Write out, word for word, the part of the listing below that opens with the line containing "the 'HDFS 2.7.3' text" and closes with the line containing "Task: Click inside the Пароль input field", keeping both of those lines and adding no others.

-=-=-

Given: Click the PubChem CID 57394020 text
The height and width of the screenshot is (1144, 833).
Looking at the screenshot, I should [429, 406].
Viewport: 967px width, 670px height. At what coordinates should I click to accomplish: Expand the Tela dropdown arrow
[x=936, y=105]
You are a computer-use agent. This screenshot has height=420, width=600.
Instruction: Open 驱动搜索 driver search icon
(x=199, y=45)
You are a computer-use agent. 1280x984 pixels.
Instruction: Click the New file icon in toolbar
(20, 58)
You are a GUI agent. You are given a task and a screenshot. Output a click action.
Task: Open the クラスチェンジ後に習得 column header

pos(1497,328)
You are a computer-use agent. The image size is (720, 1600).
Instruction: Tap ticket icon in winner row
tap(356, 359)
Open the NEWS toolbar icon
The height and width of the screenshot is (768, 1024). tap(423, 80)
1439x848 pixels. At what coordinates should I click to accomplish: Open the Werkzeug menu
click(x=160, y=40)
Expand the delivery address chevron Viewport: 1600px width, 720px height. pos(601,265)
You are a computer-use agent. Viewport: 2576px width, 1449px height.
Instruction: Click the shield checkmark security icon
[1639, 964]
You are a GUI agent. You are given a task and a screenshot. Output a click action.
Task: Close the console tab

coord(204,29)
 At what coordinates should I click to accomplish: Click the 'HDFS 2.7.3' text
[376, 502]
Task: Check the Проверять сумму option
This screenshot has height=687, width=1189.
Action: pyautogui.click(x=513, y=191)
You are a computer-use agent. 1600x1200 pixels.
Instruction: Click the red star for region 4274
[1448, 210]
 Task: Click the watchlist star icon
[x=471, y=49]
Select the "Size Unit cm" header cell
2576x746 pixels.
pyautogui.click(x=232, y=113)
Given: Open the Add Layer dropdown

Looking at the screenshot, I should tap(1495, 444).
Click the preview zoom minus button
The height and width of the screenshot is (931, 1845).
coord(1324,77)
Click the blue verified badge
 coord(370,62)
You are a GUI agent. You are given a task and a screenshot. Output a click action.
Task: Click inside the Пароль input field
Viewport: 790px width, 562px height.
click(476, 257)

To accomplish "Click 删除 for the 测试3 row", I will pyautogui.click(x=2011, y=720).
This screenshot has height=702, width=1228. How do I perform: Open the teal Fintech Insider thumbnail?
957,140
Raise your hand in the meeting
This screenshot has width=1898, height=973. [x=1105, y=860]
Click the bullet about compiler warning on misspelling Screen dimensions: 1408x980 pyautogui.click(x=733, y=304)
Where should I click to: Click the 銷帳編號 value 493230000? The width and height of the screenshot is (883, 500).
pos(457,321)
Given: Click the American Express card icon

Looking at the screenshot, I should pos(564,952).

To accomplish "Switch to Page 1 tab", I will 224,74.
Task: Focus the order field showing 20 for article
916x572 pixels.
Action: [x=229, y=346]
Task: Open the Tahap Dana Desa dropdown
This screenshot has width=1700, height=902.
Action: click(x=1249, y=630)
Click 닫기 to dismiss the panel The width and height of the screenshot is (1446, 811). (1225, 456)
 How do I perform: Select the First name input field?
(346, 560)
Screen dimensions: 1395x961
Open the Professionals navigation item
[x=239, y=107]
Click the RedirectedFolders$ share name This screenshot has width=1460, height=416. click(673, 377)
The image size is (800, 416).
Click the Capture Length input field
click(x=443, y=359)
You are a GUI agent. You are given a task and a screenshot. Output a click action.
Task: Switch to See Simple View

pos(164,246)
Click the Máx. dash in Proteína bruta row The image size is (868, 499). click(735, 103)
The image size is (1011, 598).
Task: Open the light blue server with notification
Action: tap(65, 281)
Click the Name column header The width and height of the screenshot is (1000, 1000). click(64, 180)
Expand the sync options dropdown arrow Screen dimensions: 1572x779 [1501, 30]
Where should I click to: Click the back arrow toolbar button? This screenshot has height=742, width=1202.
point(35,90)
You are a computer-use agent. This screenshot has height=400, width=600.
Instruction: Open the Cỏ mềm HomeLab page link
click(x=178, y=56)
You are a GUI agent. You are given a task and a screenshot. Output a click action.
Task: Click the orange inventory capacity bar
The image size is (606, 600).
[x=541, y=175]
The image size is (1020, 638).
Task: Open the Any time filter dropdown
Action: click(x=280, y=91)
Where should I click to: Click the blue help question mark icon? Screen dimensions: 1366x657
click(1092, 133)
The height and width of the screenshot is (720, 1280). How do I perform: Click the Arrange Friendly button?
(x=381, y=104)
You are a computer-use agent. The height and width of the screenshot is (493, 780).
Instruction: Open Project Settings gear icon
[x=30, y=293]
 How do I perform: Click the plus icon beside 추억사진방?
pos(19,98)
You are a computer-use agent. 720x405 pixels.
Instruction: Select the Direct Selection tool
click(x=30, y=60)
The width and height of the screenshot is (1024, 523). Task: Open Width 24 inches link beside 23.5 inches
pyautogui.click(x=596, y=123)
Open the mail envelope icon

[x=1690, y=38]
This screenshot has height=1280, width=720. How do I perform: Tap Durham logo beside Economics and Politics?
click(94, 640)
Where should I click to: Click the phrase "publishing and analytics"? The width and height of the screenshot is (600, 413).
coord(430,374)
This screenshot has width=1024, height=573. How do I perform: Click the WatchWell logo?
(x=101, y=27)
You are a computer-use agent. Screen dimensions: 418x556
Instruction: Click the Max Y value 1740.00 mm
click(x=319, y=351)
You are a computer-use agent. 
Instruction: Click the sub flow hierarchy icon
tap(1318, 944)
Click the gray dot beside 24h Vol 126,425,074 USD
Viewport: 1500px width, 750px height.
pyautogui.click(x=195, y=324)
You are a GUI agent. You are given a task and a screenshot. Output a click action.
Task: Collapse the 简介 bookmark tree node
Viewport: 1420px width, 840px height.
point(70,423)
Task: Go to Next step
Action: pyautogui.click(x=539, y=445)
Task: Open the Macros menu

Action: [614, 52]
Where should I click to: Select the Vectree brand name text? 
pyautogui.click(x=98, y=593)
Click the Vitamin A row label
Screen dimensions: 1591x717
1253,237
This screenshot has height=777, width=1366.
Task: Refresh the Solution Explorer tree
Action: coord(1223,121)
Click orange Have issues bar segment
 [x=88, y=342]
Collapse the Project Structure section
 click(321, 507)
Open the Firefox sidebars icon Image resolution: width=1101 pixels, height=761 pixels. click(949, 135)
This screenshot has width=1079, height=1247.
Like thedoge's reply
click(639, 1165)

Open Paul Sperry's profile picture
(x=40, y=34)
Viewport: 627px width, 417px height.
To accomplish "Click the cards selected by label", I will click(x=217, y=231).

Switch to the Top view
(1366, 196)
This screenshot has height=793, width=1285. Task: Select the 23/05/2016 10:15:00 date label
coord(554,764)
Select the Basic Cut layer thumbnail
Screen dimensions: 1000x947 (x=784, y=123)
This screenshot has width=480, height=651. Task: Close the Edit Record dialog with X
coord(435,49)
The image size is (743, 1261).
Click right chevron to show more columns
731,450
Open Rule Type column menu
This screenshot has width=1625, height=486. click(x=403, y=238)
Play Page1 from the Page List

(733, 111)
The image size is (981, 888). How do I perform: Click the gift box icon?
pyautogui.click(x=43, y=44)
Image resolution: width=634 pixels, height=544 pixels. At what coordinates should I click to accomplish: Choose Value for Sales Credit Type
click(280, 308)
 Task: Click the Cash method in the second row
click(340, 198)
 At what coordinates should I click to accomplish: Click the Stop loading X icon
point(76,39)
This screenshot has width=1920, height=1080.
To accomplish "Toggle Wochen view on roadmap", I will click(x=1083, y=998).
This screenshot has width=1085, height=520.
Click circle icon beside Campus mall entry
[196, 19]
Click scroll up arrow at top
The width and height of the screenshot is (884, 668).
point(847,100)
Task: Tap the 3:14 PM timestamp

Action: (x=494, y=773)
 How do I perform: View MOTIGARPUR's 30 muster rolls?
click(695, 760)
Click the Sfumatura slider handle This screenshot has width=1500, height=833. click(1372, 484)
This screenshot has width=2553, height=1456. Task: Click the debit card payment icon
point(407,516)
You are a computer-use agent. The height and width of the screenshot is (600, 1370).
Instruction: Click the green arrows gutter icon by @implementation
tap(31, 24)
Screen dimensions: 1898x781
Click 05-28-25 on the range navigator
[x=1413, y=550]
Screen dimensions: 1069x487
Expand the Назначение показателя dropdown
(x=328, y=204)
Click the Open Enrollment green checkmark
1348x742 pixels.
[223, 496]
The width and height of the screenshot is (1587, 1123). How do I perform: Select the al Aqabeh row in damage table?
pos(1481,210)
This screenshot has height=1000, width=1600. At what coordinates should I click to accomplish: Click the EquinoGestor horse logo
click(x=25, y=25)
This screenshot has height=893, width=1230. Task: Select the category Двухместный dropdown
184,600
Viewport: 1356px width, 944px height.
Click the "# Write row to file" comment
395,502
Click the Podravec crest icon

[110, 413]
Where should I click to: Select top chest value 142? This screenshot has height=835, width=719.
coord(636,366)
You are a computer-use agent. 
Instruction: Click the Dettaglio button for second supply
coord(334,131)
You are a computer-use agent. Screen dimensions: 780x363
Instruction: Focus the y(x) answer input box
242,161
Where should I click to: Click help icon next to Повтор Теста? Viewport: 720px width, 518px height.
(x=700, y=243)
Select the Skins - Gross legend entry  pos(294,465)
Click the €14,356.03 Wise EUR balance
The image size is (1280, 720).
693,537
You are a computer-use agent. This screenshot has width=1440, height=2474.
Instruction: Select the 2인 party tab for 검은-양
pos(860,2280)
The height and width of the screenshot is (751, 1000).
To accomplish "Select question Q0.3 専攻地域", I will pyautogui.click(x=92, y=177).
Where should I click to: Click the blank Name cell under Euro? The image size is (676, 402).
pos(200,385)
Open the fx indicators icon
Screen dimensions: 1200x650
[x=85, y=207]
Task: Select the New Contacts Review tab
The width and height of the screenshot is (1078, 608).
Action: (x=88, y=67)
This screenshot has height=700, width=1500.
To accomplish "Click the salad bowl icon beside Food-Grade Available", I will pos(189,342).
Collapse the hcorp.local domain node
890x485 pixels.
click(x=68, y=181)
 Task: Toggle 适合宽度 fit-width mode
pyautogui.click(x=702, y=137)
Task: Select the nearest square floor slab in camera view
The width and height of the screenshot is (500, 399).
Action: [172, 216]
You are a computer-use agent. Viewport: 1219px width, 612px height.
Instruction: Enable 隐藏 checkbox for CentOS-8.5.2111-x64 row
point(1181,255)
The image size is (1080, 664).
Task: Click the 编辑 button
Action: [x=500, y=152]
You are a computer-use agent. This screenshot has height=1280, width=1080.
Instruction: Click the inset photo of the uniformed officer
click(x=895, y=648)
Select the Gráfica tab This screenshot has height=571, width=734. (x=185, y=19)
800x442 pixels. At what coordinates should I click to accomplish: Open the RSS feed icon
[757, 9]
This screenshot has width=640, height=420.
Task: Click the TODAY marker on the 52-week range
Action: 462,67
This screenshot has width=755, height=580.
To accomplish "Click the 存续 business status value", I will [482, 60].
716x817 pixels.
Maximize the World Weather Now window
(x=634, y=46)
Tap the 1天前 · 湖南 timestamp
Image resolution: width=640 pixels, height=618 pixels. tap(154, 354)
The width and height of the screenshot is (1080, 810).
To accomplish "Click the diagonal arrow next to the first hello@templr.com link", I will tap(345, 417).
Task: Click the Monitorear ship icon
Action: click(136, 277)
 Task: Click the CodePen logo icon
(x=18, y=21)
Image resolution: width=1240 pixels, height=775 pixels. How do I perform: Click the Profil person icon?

-=-=-

_RESPONSE TO THE EXERCISE_
 At what coordinates should I click to accomplish: Click the 'HDFS 2.7.3' text
[376, 502]
Task: Check the Проверять сумму option
This screenshot has height=687, width=1189.
Action: pyautogui.click(x=513, y=191)
You are a computer-use agent. 1600x1200 pixels.
Instruction: Click the red star for region 4274
[1448, 210]
 Task: Click the watchlist star icon
[x=471, y=49]
Select the "Size Unit cm" header cell
2576x746 pixels.
pyautogui.click(x=232, y=113)
Given: Open the Add Layer dropdown

Looking at the screenshot, I should tap(1495, 444).
Click the preview zoom minus button
The height and width of the screenshot is (931, 1845).
coord(1324,77)
Click the blue verified badge
 coord(370,62)
You are a GUI agent. You are given a task and a screenshot. Output a click action.
Task: Click inside the Пароль input field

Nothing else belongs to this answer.